04. The Mitzva of Ona Is Independent of Procreation

Another mitzva, the mitzva of procreation (pru u-revu) is fulfilled by means of the mitzva of ona. This, too, demonstrates the greatness of the mitzva of ona, as through it a man and woman become privileged to partner with God in creating a new human being. Nevertheless, the mitzva of ona is not dependent upon the mitzva of pru u-revu. Ona applies even when there is no chance that the sexual union will lead to pregnancy, such as when the woman is already pregnant or nursing, has reached menopause, or is infertile.

The Sages say that the greater the joy accompanying the mitzva of ona, the finer the character of the future children (Eruvin 100b; below, 2:5). In contrast, if the couple’s sexual union lacks devotion and love, imperfections may manifest in the resulting children (Nedarim 20b, explained below in 2:13).

Similarly, R. Yitzḥak Aboab writes: “When husband and wife love each other, have intercourse when at peace with each other, and have intent to produce worthy offspring, God grants their wish and gives them worthy children” (Menorat Ha-ma’or, ner 3, klal 6, ḥelek 2).

The sages of the Jewish mystical tradition said that every act of marital sexual union undertaken in sanctity and love infuses the world with more life and blessing. R. Yeshayahu Horowitz writes in his classic Shnei Luḥot Ha-brit (Shlah, Sha’ar Ha-otiyot, Kedushat Ha-zivug §402):

Each and every act of intercourse, when undertaken in sanctity, will have a positive impact. Even if the wife does not conceive…[the husband] is not wasting seed; rather, a holy soul comes into existence as a result…. For a soul comes into being with every act of intercourse, and the offspring of others are then endowed with these souls…. This is why Avraham could sleep with Sarah even though she was barren. It was not, God forbid, a waste.

Zohar explains that the perfect love and devotion that infused the intimate relations of these two righteous people, Avraham and Sarah, led to the creation of souls in the supernal realms, which then descended to this world, and with which children of various families were endowed. When those children grew up, they were drawn to Avraham and Sarah, who converted them to faith in God. These are the souls referred to in the verse (Bereishit 12:5): “The souls they created in Ḥaran” (Zohar III 168a).

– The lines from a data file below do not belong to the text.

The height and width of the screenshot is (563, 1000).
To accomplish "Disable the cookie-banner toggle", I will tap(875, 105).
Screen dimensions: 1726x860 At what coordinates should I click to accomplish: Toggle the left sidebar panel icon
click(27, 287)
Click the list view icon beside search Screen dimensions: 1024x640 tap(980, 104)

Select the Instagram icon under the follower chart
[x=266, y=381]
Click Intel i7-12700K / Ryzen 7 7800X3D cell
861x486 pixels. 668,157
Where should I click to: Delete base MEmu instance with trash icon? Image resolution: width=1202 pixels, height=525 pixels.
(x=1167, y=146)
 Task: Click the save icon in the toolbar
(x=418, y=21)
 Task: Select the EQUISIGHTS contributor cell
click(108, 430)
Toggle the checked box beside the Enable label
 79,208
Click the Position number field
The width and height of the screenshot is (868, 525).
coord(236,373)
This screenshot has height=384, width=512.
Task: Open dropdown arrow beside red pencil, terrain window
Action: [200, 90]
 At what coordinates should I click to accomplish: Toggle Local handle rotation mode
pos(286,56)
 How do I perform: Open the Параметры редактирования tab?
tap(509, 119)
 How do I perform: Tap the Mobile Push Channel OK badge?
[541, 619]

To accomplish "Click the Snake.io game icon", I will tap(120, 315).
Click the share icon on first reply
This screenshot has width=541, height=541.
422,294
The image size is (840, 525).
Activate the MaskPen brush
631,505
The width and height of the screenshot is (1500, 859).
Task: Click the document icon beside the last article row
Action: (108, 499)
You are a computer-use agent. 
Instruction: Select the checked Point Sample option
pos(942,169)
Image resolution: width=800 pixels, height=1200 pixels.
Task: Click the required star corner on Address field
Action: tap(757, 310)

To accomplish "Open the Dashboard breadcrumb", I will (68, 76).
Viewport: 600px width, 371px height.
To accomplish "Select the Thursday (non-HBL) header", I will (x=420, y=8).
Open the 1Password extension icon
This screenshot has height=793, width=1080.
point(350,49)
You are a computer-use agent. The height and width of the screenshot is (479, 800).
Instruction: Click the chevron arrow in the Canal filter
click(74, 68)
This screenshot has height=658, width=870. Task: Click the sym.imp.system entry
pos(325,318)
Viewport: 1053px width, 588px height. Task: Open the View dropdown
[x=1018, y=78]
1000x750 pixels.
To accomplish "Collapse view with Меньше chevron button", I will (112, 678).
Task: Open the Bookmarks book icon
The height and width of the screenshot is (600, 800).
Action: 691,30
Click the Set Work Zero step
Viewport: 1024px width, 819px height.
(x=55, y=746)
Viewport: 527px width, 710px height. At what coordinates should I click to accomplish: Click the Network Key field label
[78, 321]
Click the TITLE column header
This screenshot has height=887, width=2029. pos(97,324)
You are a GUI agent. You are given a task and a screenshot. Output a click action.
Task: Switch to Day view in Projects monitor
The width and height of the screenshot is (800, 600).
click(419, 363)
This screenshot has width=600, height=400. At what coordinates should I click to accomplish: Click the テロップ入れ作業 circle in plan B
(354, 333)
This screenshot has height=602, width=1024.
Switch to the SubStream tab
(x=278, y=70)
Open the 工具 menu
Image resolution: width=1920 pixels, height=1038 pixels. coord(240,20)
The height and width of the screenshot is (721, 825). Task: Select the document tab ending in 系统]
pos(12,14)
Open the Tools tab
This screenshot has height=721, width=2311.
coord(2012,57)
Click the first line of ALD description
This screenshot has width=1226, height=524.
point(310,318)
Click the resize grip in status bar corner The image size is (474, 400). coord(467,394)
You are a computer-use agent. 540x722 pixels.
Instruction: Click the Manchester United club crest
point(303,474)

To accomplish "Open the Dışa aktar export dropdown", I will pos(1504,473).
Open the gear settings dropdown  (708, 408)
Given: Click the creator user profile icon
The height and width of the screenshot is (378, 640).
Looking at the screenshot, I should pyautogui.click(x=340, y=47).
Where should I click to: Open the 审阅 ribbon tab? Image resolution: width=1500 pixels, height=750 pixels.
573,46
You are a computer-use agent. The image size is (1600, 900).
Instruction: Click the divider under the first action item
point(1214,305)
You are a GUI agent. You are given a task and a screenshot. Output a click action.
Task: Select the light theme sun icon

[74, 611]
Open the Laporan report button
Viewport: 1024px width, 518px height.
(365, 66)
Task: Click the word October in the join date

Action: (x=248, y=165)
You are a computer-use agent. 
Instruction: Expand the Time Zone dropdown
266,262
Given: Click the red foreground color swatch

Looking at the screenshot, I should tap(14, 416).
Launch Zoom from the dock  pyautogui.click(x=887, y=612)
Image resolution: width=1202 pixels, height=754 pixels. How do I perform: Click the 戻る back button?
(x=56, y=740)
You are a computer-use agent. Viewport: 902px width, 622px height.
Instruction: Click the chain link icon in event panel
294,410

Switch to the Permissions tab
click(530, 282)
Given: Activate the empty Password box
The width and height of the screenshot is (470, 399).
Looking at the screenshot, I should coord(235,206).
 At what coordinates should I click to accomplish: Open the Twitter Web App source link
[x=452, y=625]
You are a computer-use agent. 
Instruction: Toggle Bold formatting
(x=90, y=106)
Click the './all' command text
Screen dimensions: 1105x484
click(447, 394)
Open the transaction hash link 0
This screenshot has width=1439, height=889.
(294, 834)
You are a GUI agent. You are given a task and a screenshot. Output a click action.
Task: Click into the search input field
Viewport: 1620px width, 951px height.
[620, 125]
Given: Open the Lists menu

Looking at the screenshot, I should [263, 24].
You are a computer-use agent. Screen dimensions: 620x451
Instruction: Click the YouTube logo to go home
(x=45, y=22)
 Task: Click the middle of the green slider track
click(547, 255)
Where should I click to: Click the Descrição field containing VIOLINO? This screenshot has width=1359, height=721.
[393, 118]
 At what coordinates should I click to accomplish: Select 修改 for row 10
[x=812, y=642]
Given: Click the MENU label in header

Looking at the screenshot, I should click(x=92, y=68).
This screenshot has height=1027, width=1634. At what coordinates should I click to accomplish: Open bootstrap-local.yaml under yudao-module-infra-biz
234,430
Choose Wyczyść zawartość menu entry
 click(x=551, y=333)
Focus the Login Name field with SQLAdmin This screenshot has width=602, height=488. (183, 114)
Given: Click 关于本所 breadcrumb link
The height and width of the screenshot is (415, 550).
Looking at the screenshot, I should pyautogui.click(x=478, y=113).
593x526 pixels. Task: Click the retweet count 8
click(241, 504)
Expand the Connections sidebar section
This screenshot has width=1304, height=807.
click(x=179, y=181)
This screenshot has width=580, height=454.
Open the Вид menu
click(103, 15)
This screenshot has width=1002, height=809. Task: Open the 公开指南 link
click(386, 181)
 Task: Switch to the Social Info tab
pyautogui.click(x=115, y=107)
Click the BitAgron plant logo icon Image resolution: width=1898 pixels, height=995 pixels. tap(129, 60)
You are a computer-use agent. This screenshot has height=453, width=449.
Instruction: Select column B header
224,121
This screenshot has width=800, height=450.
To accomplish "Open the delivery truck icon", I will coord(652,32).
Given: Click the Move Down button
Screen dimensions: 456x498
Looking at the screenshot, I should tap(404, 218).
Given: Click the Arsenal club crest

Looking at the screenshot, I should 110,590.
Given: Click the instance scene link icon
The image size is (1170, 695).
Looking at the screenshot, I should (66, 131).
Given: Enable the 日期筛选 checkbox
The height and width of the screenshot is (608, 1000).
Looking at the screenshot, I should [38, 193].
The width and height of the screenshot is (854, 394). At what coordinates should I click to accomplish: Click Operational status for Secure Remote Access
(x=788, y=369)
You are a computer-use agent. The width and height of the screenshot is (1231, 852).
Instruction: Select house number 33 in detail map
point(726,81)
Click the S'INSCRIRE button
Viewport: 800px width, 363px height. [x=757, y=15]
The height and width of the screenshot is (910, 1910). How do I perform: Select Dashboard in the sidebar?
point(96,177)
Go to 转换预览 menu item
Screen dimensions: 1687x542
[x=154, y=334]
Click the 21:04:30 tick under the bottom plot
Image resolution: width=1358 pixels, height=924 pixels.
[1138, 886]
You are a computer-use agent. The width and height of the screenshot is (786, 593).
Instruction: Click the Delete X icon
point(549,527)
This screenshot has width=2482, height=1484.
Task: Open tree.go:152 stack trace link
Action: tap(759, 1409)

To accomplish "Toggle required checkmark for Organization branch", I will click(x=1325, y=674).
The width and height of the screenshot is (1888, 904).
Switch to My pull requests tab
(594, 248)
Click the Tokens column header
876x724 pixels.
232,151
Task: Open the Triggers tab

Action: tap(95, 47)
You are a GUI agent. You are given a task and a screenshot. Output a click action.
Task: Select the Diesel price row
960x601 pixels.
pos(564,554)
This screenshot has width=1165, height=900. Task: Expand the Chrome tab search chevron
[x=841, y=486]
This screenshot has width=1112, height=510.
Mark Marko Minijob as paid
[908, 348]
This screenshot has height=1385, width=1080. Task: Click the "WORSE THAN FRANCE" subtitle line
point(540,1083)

Thus, even if a couple has not been blessed with children, when they lovingly and devotedly have sexual relations they become partners in bringing the souls of children into this world. To understand this, we must bear in mind that the process by which souls descend into the world is complicated by many phases and various aspects, which means that several couples can have a part in drawing a single soul into the world (see below, 8:6.)

It is also worth adding that even after a couple has finished having children, by lovingly and joyfully having sexual relations they add life and blessing to all worlds, especially those that are connected to the deepest root of their souls. Thus, any sexual union undertaken in sanctity and passion draws greater illumination and blessing into the souls of their children.[5]

Another important point: A widower who has children and for whom it will be difficult to remarry a woman who is still fertile has a mitzva to marry a woman who will not bear children, for being married is the most wholesome human state. Moreover, he will thus be able to fulfill the mitzva of ona and refrain from sinful thoughts (Yevamot 61b; below, 4:8).


[5]. The mitzva of ona is always linked to the mitzva of procreation, sometimes explicitly but more often implicitly. It is worth citing Shlah in full on this:

Each and every act of intercourse, when undertaken in sanctity, will have a positive impact. Even if the wife does not conceive, it still has an effect on high and produces a soul. The kabbalists elaborate that this is why it is permissible for a husband to have sexual relations with his wife even when she is pregnant, nursing, menopausal, or infertile. He is not wasting his seed; rather, a holy soul comes into existence as a result…. This is why Avraham could sleep with Sarah even though she was barren. It was not, God forbid, a waste…. For a soul comes into being with every act of intercourse, and the offspring of others are then endowed with these souls. This is the meaning of conversion to Judaism…that is, through the power of the holy thoughts of Avraham during intercourse, the male souls were emanated, and the power of the holy thoughts of Sarah during intercourse emanated female souls. The verse (Bereishit 12:5) that mentions “The souls they [Avraham and Sarah] created in Ḥaran” can now be understood: they literally created them with the power of their intercourse. (Shlah, Sha’ar Ha-otiyot, Kedushat Ha-zivug §402).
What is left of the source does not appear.